En mi móvil escuché el sonido del wasap. Era el tío Feliciano que no encontraba la sidra el Gaitero. No contesté. Cada día la gente quiere las cosas más fáciles. Qué la busque, pensé. A los cinco minutos, otra vez el wasap. Era la nuera de mi prima Maruja, la que vive enfrente de la Ximeta. Llamaba desde el pueblo.
—¿Queeeeé? —dije en voz alta nada más leerlo.
—¿Qué pasa ahora?—preguntó mi hijo dando un brinco de canguro.
—Que se ha escapado Polífilo
—¿Su marido?—preguntó el futuro padre.
—No. Mi burro. Qué tragedia. ¿Adónde puede haber ido?

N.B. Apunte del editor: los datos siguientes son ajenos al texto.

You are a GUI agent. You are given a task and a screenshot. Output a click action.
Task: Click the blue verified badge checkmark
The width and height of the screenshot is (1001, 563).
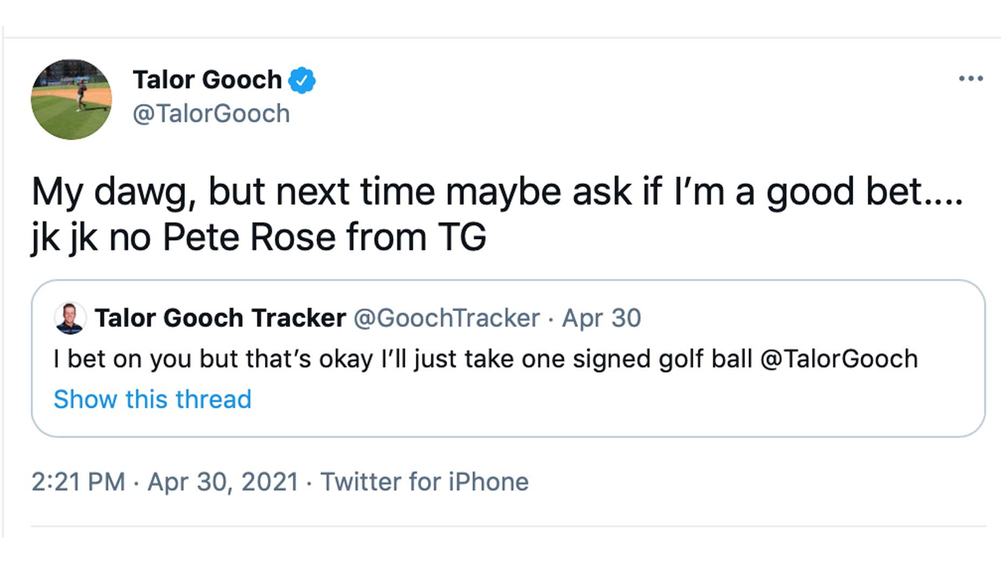coord(302,80)
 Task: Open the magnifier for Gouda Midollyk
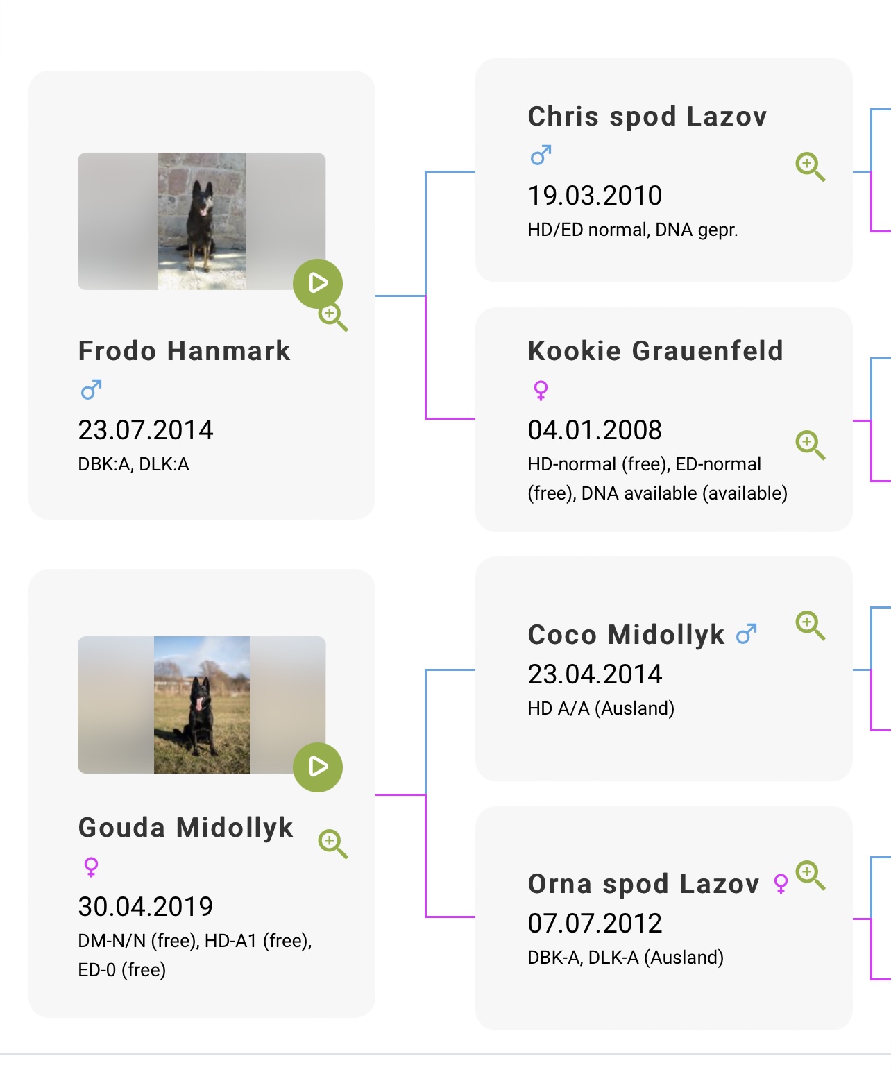(x=332, y=843)
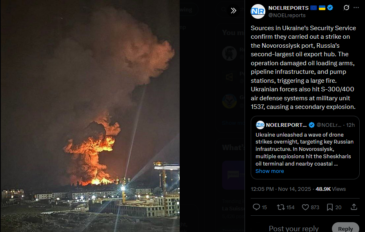365x232 pixels.
Task: Like the post with heart icon
Action: pyautogui.click(x=305, y=207)
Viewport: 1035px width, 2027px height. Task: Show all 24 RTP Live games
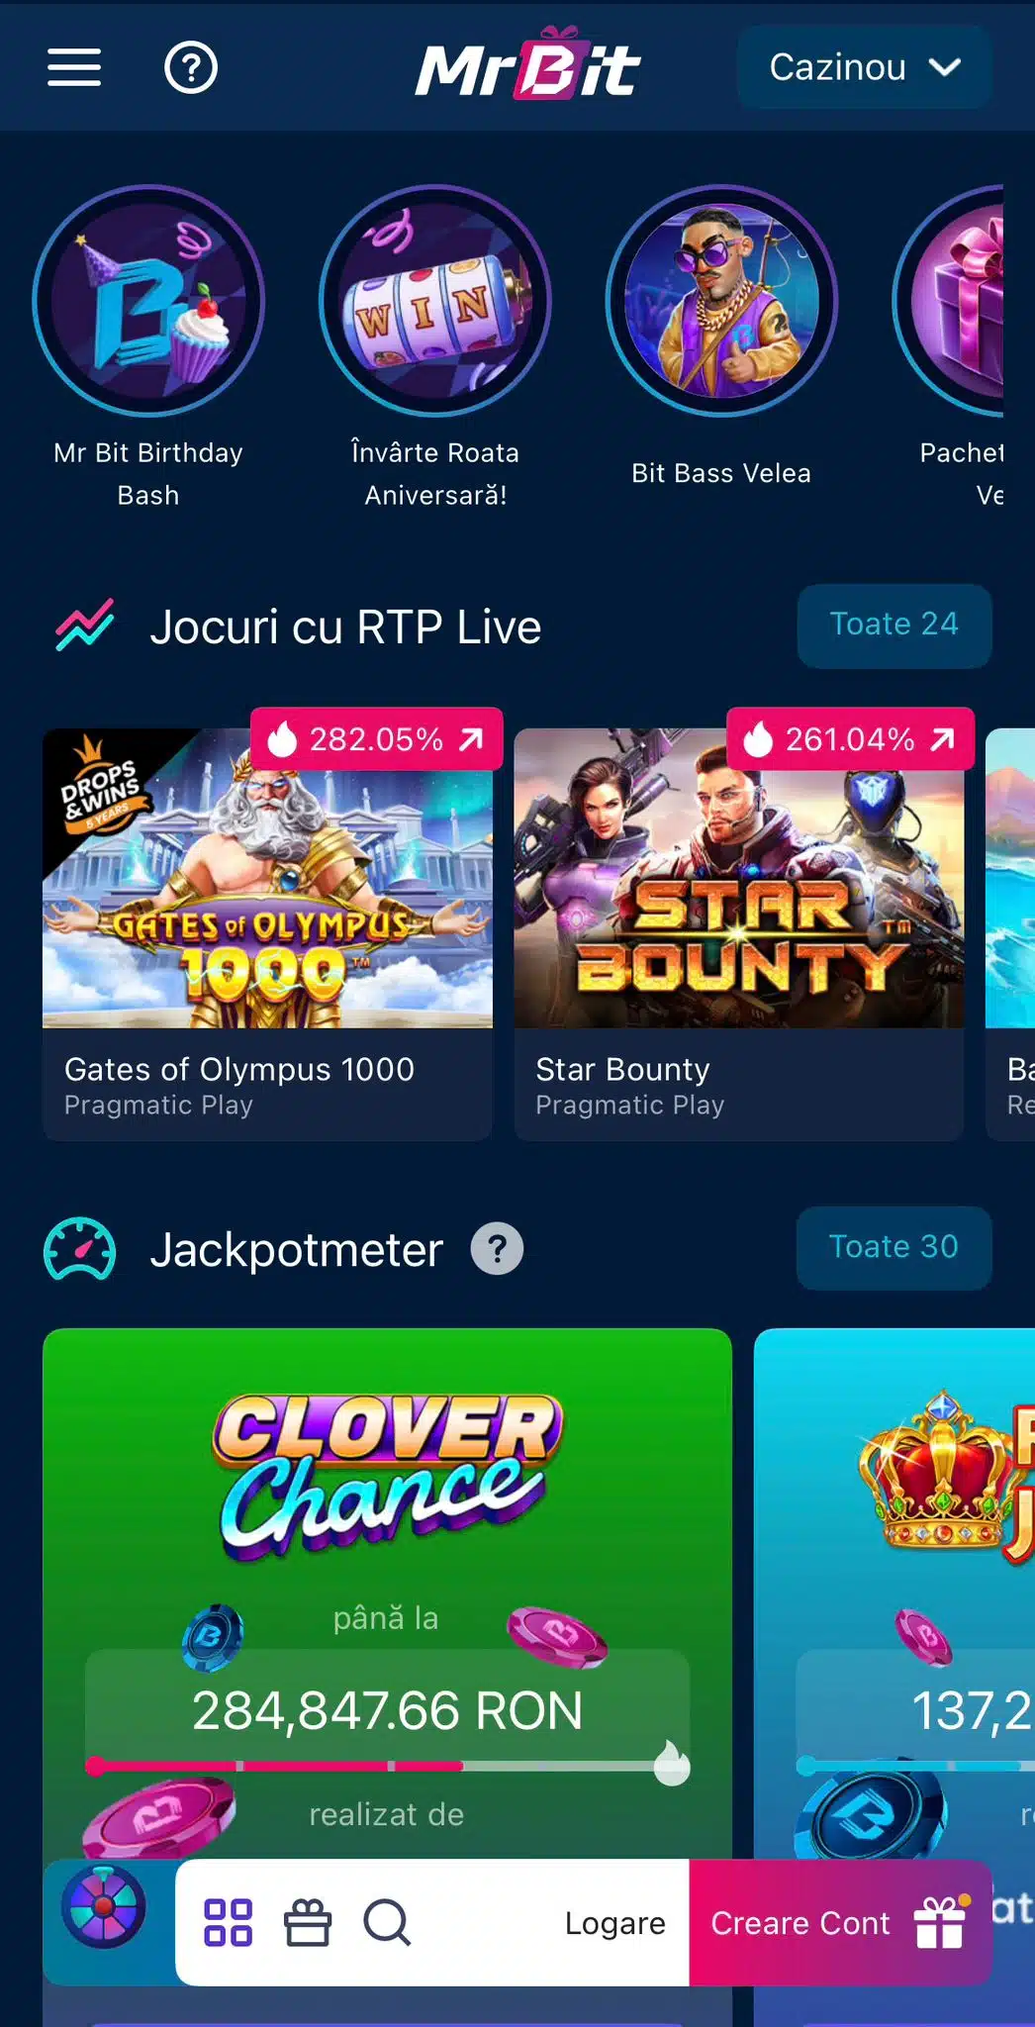[x=894, y=626]
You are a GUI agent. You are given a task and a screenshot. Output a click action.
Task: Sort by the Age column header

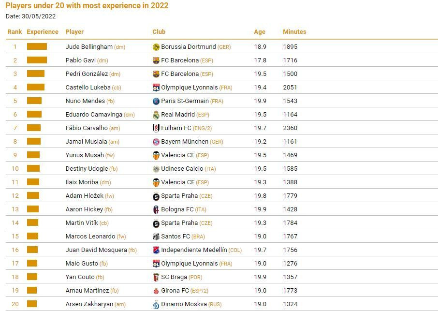coord(260,32)
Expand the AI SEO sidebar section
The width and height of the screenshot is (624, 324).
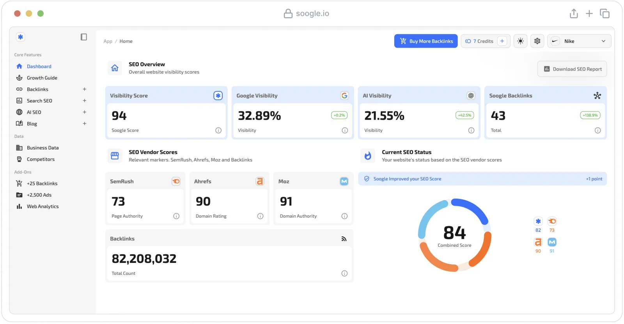[84, 112]
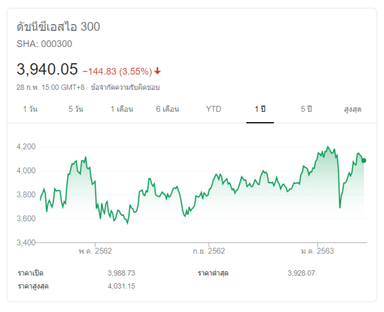384x312 pixels.
Task: Click the −144.83 (3.55%) change value
Action: click(117, 71)
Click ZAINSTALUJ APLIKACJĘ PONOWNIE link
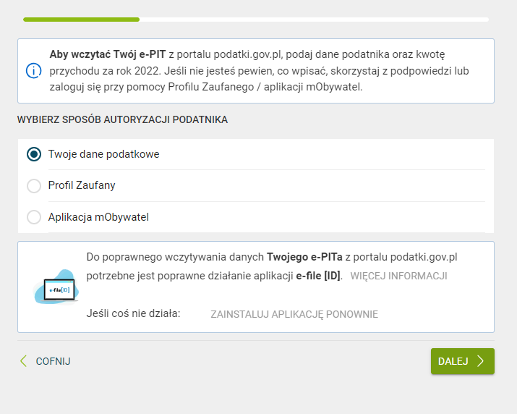 pyautogui.click(x=294, y=314)
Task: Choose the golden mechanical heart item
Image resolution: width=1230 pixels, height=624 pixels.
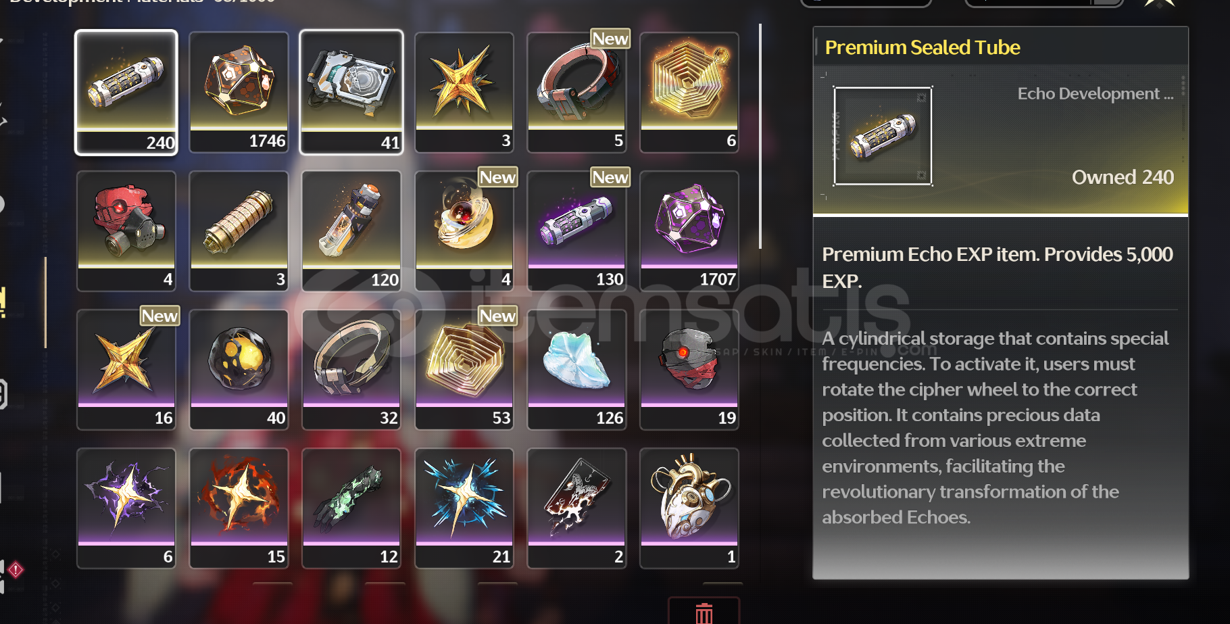Action: [x=689, y=508]
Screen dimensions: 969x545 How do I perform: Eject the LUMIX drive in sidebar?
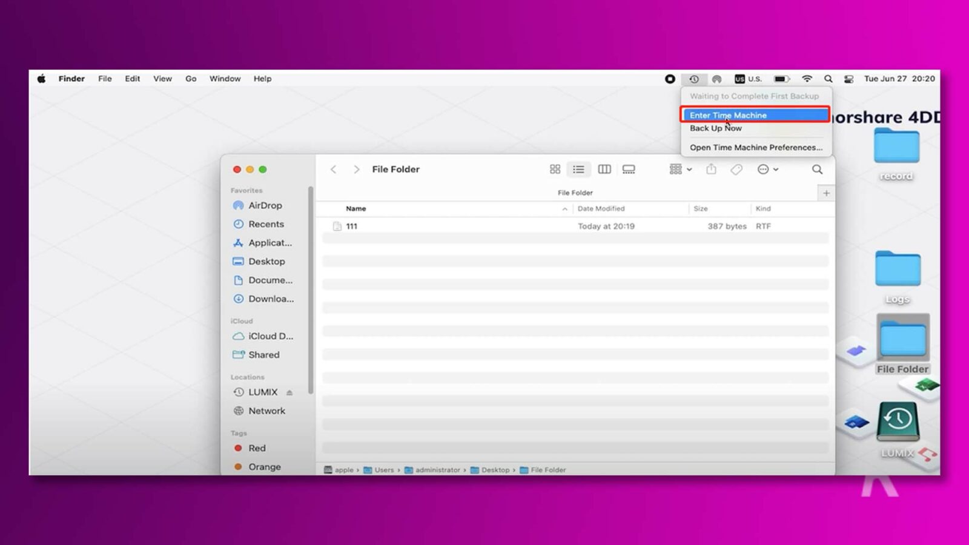point(289,392)
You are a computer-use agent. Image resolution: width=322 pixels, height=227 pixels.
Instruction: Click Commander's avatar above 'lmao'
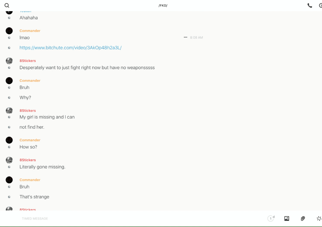pos(9,31)
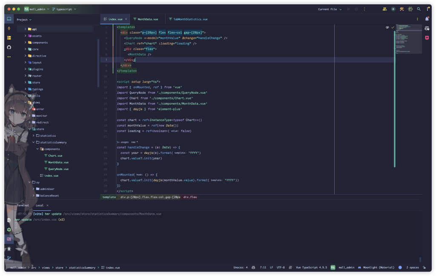Open the Current File run configuration dropdown
Viewport: 436px width, 276px height.
[x=330, y=9]
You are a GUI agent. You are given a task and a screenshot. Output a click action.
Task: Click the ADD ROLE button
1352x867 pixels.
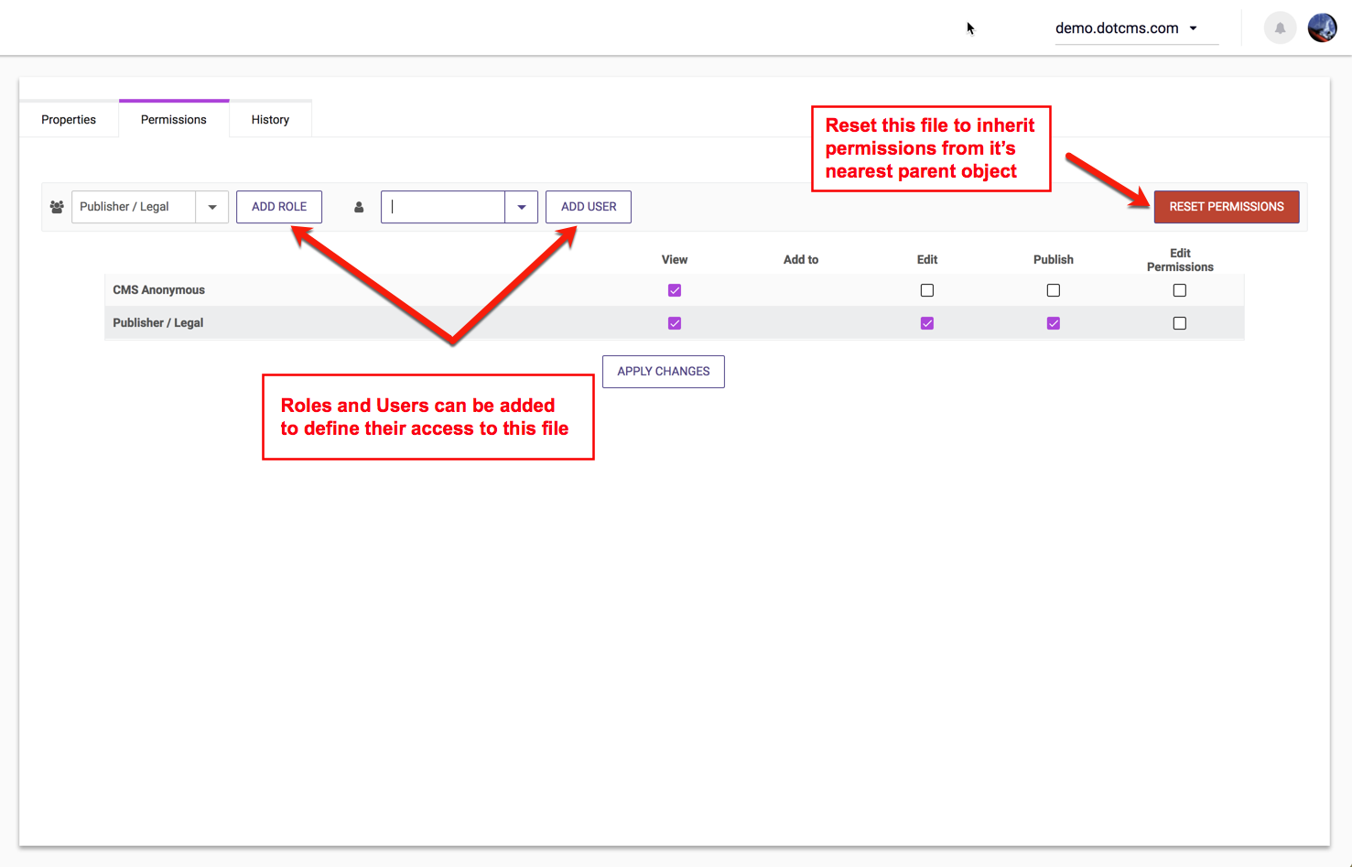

Todos me miraban, incluidos los reyes magos alcoholizados. Y en ese tenso momento una enfermera se asomó a la puerta.
—¿Familiares de Sofía?
—Yo —dije alzando la mano como una colegiala.
—Familiares de María
Y el futuro papá levantó una mano temblorosa.
Acompañamos a la enfermera por un pasillo largo y excesivamente iluminado. Mi hija había salido indemne del salvaje ataque de la caja de herramientas y el futuro papá ya era papá. Un niño de casi cuatro kilos y medio metro de alzada.
Le di un abrazo como si lo conociera de toda la vida.
—¿Cómo le vais a llamar?
—¿En esta noche? ¿No se lo imagina?
Estaba claro. El hombre, que probablemente se llamaba José, se fue a abrazar a María y a conocer a Jesús. Nosotros volvimos a casa . La ciudad estaba en silencio. Era ya bien entrada la madrugada. El wassap volvió a sonar. Era de nuevo la nuera de mi prima. Leí
"Hemos encontrado a Polífilo. No os preocupéis. Está en el Belén de la plaza, junto al buey y la mula. Los niños le han echado una mantita por encima. Feliz navidad".
Abracé a mi hija mientras miraba por la ventanilla del coche. Al fin , aquella nochebuena, y a pesar de todo, había sido una buena noche.
Feliz Navidad y mejor año 23
PD. Pues al final sí va a ser una nochebuena diferente. Yo sigo con el Covid puesto. Voy a intentar secuestrar los langostinos. Sed felices. Seamos felices. Nos lo merecemos.